An engine's power production is directly proportional to its air-processing capacity. Internal-combustion engines consume both fuel and air, but the air is far more difficult to ingest than the fuel. Additionally, gasoline engines require up to 14.7 times more air than fuel. That is why the vast majority of performance tuning revolves around the task of getting more air to move through the engine.
An engine's ability to consume air is graded by its volumetric efficiency (VE). Volumetric efficiency is the ratio of an engine's actual consumed air to its theoretical air-consumption potential at any given operating point. The higher an engine's VE, the more efficiently and effectively it can produce power based on its displacement. Naturally aspirated engines strive for a VE as close to perfect (100 percent) as possible. Forced-induction engines enjoy volumetric efficiencies over 100 percent because the compressed intake charge is volumetrically greater than its naturally aspirated potential.
An engine's volumetric efficiency is dependent on a near-limitless number of factors. These factors fall into four main categories: atmosphere, intake, pump, and exhaust. Atmosphere determines the potential density of air to be ingested as defined by the temperature, atmospheric pressure, and humidity of ambient air around the inlet of the engine. The intake comprises hardware from the air filter to the intake valves of a cylinder head. The pump consists of the camshaft and piston-cylinder system. The exhaust encompasses the exhaust valves to the end of the tailpipe(s). Improvements in any of these areas will likely result in engine-performance gains.
At wide-open throttle (WOT), the command for air is directed by the actuation of the intake valves in relation to the descending piston during the engine's intake stroke. Subsequently, the expulsion of spent exhaust from an engine's cylinder is similarly controlled by the actuation of the exhaust valves in relation to the ascending piston during the engine's exhaust stroke. In cam-in-block, overhead-valve (OHV) pushrod engines (used in all our beloved Vettes save for the ZR-1), this actuation of intake valves is controlled by a rocker arm driven by the camshaft-lobe profile through a lifter and pushrod.
The rocker arms themselves are the subject of this review. They are easy to swap and offer high-value gains (gain per dollar spent). A rocker arm is simply a mechanically advantaged lever that translates camshaft data into valve actuation. The mechanical advantage is defined by a rocker's ratio. The standard small-block Chevy (SBC) uses a 1.5:1-ratio rocker arm. In other words, the rocker-arm tip (output) moves 1.5 times the displacement of its pushrod socket (input), or camshaft-lobe lift. The 1.5:1-ratio rocker arm translates 0.350 inches of camshaft-lobe lift into 0.525 inch of valve lift (0.350 inch x 1.5 = 0.525 inch).
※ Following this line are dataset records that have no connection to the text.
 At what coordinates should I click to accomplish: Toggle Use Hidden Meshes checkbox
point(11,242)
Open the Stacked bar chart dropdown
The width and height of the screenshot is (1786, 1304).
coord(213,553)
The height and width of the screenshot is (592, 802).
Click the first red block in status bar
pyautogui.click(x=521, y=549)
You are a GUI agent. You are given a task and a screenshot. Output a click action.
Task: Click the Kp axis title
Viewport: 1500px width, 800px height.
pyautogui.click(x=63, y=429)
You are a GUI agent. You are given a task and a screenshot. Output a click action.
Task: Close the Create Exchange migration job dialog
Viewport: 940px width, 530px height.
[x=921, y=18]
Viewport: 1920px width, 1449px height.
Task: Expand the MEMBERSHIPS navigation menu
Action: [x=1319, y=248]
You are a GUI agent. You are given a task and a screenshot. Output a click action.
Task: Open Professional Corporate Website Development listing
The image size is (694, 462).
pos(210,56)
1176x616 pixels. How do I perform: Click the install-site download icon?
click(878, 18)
By increasing the rocker-arm ratio, it's possible to increase valve lift without ever touching the camshaft. A 1.6:1-ratio rocker arm translates the same 0.350 inch of camshaft-lobe lift into 0.560 inch of valve lift (0.350 inch x 1.6 = 0.560 inch). This is a lift increase of about 6.7 percent. Valve lift can typically be increased as much as 10 percent by increasing rocker ratio.
Since rocker arms are used to control both the intake and exhaust valves, swapping high-ratio rocker arms onto an engine increases both the intake-air command and the exhaust-scavenging potential. Generally speaking, a bump in rocker-arm ratio results in a noticeable performance gain. The almighty General knows this; GM swapped in a set of high-ratio 1.6 (up from the LT1's 1.5) rockers on the LT4 and later specified the LS7 ratio at a healthy 1.8 (up from the LS2's 1.7).
Although the rocker arm's ratio is arguably its most important attribute, rocker arms can unlock performance by other means as well. With the exception of the LT4 Gen II engines, all Gen I/II SBC engines in Corvettes utilizes a slider-tip, ball-and-socket-mount, stamped-steel rocker arm. (Gen III/IV engines employ a basic roller trunnion but keep the slider tip.) The metal-to-metal contact between the mounting ball and rocker-body socket is a source of friction, heat, and instability. The simplest of roller-rocker designs replace the ball and socket with a set of roller bearings and a transverse mounting axle. This design distributes the mounting, pivot loads, and friction efficiently through the roller bearings. These designs tend to offer greater longevity as well, since friction and wear contact are minimized. The superior rigidity of the roller-bearing mounting joint also helps stabilize the rocker arm at high rpm.